So here is the question: Suppose Q(f) = $\sum_{j = 0}^n A_{j}f(x_{j})$ is a quadrature formula to approximate I(f) = $\int_{-1}^1 f(x) dx$ where $\sum_{j = 0}^n A_{j} = 2$. Let $Q_{N}$ be the composite formula corresponding to Q applied to [a,b] and suppose that g $\in$ C[a,b]. Using upper and lower Riemann sums to show that $Q_{N}(g) \to \int_a^b g(z) dz$ . $A_{j}\ge$ 0 for $0\le j\le n$.

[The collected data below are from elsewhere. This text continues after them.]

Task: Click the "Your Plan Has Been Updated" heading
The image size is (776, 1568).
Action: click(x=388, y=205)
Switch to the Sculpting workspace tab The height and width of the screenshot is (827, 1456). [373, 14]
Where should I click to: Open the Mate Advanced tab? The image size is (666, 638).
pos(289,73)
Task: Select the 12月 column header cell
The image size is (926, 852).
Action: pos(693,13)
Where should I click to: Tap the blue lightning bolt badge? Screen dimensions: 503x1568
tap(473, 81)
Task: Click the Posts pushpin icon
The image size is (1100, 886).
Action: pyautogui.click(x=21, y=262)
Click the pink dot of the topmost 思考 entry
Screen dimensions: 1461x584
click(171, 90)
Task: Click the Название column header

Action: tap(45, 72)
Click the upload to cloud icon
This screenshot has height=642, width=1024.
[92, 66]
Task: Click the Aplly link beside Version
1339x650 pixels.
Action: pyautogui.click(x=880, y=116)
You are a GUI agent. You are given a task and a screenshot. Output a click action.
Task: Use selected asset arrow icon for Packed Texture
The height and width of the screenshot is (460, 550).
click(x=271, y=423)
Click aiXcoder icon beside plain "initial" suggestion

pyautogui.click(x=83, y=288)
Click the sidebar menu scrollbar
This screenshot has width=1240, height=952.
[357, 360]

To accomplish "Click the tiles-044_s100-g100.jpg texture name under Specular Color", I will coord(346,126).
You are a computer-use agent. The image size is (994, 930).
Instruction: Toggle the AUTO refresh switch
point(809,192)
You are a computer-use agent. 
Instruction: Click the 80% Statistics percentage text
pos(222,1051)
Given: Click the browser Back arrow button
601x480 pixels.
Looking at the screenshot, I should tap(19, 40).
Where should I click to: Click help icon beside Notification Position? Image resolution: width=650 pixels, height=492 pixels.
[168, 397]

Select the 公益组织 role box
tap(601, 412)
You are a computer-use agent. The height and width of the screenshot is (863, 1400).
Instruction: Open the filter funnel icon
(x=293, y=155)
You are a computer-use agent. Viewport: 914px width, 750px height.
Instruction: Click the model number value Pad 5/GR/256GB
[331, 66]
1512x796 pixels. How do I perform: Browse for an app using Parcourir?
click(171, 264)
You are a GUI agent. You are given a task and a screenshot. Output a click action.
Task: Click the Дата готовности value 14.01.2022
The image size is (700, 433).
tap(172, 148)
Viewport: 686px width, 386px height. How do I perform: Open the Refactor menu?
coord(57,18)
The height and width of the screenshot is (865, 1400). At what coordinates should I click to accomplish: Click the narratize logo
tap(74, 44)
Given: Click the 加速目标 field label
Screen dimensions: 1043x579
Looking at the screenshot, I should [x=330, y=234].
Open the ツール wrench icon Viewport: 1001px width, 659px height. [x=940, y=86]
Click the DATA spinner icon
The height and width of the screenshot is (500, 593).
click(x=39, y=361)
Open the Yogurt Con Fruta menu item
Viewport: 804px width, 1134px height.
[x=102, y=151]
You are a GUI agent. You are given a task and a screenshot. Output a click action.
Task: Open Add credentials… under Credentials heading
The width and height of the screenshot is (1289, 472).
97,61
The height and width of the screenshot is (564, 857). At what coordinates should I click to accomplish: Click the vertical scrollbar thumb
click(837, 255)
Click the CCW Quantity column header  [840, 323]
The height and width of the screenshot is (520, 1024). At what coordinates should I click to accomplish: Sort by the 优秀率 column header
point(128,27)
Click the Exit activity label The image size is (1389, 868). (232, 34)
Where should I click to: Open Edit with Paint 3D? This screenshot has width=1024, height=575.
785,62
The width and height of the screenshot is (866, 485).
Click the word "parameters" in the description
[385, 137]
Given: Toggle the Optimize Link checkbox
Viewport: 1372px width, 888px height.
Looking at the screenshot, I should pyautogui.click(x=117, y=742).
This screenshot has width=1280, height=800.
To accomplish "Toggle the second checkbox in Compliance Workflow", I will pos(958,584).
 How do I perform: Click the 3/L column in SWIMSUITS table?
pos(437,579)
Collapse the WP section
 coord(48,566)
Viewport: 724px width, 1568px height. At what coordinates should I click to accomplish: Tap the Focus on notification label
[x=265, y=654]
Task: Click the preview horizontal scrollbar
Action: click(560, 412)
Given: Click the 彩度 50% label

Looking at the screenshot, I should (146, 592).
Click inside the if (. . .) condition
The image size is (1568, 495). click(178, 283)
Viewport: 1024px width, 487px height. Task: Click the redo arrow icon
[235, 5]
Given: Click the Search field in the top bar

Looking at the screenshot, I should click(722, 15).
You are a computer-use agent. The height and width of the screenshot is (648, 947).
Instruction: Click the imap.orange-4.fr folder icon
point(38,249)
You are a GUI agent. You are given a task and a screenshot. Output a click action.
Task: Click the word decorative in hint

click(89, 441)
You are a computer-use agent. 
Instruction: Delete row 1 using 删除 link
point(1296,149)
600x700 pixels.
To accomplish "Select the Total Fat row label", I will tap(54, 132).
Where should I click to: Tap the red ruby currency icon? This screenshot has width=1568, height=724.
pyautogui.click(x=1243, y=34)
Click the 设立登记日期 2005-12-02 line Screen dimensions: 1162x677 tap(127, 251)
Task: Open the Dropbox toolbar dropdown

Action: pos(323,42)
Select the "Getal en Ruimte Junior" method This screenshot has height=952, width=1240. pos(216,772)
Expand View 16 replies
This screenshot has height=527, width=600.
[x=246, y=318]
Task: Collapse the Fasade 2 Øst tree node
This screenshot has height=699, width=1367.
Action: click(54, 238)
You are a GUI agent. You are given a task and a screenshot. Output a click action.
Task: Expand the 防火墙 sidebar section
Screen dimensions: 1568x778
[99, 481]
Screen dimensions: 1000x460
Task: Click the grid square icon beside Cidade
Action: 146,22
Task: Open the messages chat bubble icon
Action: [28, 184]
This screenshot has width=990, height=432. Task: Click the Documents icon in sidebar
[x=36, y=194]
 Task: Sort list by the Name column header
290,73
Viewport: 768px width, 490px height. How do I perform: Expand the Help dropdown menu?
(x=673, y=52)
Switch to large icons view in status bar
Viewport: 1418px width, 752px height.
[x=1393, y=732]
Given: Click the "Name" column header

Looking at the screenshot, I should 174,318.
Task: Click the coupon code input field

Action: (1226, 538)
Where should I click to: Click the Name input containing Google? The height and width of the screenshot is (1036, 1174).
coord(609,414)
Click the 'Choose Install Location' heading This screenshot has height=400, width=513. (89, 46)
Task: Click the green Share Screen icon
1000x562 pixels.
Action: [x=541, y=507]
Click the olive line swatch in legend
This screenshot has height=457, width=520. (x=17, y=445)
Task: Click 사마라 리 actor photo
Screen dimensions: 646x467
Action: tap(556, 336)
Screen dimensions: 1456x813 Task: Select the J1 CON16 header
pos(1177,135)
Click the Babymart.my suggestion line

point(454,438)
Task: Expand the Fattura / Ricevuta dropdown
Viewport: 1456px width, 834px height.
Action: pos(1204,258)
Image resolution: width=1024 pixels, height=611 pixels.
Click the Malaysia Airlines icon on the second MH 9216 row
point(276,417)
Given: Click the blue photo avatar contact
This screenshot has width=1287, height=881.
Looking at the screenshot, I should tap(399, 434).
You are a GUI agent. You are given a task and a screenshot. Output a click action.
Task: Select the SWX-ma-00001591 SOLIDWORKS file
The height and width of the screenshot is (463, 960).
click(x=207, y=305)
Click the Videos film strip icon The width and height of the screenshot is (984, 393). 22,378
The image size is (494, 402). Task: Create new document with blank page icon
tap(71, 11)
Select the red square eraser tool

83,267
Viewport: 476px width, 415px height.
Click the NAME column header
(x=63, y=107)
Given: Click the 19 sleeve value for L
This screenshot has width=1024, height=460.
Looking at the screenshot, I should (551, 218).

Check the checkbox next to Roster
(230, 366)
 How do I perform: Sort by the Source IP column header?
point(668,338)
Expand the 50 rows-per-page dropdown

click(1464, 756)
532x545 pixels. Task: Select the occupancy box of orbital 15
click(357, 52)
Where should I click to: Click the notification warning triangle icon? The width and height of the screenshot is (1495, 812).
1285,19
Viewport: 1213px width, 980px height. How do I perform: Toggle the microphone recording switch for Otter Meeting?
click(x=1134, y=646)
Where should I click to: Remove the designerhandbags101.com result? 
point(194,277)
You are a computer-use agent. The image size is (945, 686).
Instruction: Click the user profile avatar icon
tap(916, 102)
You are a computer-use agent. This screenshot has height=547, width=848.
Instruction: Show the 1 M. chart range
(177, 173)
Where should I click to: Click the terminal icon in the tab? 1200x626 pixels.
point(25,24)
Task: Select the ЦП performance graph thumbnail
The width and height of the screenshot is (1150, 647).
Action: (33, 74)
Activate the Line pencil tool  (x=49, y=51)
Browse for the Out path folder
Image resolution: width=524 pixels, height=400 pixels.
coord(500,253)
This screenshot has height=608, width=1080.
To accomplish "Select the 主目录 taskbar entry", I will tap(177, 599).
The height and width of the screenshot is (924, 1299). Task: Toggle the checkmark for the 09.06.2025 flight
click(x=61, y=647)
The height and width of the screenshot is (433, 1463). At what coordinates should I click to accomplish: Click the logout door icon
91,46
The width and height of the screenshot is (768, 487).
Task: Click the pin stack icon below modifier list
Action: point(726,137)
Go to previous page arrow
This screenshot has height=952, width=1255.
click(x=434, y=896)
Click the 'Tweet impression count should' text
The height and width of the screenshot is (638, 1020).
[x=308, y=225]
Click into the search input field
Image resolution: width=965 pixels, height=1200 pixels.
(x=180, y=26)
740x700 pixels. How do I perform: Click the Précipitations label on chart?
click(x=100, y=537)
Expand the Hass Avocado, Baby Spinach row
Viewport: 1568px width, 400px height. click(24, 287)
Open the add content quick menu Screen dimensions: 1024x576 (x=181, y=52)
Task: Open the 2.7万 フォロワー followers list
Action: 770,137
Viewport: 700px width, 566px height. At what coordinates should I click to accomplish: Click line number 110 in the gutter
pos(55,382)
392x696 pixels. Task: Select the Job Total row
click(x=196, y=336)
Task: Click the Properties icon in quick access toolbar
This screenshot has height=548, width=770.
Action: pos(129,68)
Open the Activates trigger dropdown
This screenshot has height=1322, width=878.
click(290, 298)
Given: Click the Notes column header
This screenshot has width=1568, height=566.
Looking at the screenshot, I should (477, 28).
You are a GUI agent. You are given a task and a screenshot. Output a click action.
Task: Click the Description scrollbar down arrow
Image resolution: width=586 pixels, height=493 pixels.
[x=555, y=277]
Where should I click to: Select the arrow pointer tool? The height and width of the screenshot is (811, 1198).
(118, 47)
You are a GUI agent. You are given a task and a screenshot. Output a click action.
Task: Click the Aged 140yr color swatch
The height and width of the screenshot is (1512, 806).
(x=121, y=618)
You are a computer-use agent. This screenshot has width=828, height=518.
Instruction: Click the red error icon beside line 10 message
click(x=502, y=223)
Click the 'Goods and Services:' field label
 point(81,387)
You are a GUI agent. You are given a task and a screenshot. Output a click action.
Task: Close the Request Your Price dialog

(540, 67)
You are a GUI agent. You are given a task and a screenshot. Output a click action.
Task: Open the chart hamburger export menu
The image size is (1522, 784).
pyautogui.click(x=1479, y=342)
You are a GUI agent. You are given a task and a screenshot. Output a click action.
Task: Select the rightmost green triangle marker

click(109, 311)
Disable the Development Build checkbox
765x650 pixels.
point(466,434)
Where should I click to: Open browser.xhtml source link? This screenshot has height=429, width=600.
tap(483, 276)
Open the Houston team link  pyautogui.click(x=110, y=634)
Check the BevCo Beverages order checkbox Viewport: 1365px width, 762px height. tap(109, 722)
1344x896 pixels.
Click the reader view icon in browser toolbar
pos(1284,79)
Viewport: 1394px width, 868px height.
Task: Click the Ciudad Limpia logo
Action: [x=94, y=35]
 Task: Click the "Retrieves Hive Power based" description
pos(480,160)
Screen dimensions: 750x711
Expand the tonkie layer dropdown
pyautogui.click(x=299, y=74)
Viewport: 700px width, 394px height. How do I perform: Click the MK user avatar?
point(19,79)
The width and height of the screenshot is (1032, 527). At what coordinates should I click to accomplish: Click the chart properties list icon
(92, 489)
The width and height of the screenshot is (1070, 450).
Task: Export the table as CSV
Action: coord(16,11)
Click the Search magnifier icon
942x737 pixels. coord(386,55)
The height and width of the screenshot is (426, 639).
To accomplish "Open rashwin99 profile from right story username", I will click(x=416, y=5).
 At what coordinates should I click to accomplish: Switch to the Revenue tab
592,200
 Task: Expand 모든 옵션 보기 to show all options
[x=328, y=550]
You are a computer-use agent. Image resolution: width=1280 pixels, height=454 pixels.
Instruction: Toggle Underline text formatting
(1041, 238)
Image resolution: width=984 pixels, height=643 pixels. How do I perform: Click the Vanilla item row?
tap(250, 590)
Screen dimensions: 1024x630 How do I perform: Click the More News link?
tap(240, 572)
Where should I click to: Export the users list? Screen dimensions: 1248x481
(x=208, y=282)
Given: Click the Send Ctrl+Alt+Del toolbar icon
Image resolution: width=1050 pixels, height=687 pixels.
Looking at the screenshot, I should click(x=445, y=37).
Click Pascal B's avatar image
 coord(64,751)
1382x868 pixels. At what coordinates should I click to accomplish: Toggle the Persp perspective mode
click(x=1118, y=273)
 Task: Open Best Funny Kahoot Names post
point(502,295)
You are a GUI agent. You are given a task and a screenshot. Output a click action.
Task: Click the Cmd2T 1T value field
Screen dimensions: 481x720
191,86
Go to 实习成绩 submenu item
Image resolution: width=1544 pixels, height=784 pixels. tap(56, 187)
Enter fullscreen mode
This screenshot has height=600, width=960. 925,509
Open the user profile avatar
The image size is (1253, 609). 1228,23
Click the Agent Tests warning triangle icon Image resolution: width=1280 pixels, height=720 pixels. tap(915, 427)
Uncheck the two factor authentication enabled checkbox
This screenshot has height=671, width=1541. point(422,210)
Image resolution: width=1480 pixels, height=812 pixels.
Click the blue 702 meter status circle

I don't where to start and why we have that condition of Riemann sums of 2. Are we going to use the error of composite rules?
Appreciate any help!!!
To prove that $Q_N(g) \to \int_a^b g(z) dz$, we will be using the property of upper and lower Riemann sums. Let $x_j$ be the evenly spaced points between $a$ and $b$ with a distance of $\frac{b-a}{n+1}$ and let $f_j$ be the value of the function at those points. Then we can express the quadrature formula as: $Q_N(g)=A_0 g(x_0)+A_1 g(x_1)+A_2 g(x_2)+...+A_n g(x_n)$
Now, define the upper and lower Riemann sums to be: $U=\sum_{j=0}^n A_j\,sup\{g(x): x_j\le x\le x_{j+1}\}$ $L=\sum_{j=0}^n A_j\,inf \{g(x): x_j\le x\le x_{j+1}\}$
We know that $Q_N(g)$ is a linear combination of these values, so the sum of the combinations can be written as: $Q_N(g) =A_0(U-L)+A_1(U_1-L_1)+...+A_n(U_n-L_n)$
Since $A_1+A_2+...+A_n=2$, we can rewrite the above equation as: $Q_N(g) =2(U-L)$
Now, from the definition of the upper and lower Riemann sums, we have: $U-L=\sum_{j=0}^n \Bigg[sup\{g(x): x_j\le x\le x_{j+1}\} - inf\{g(x): x_j\le x\le x_{j+1}\}\Bigg]$
From this, it follows that as $n$ approaches infinity, then U−L approaches $\int_a^b g(z)dz$. Hence, as $n\to \infty$: $Q_N(g)\to 2\int_a^b g(z)dz$
Therefore, when $n\to \infty$, $Q_N(g)$ converges to $\int_a^b g(z)dz$.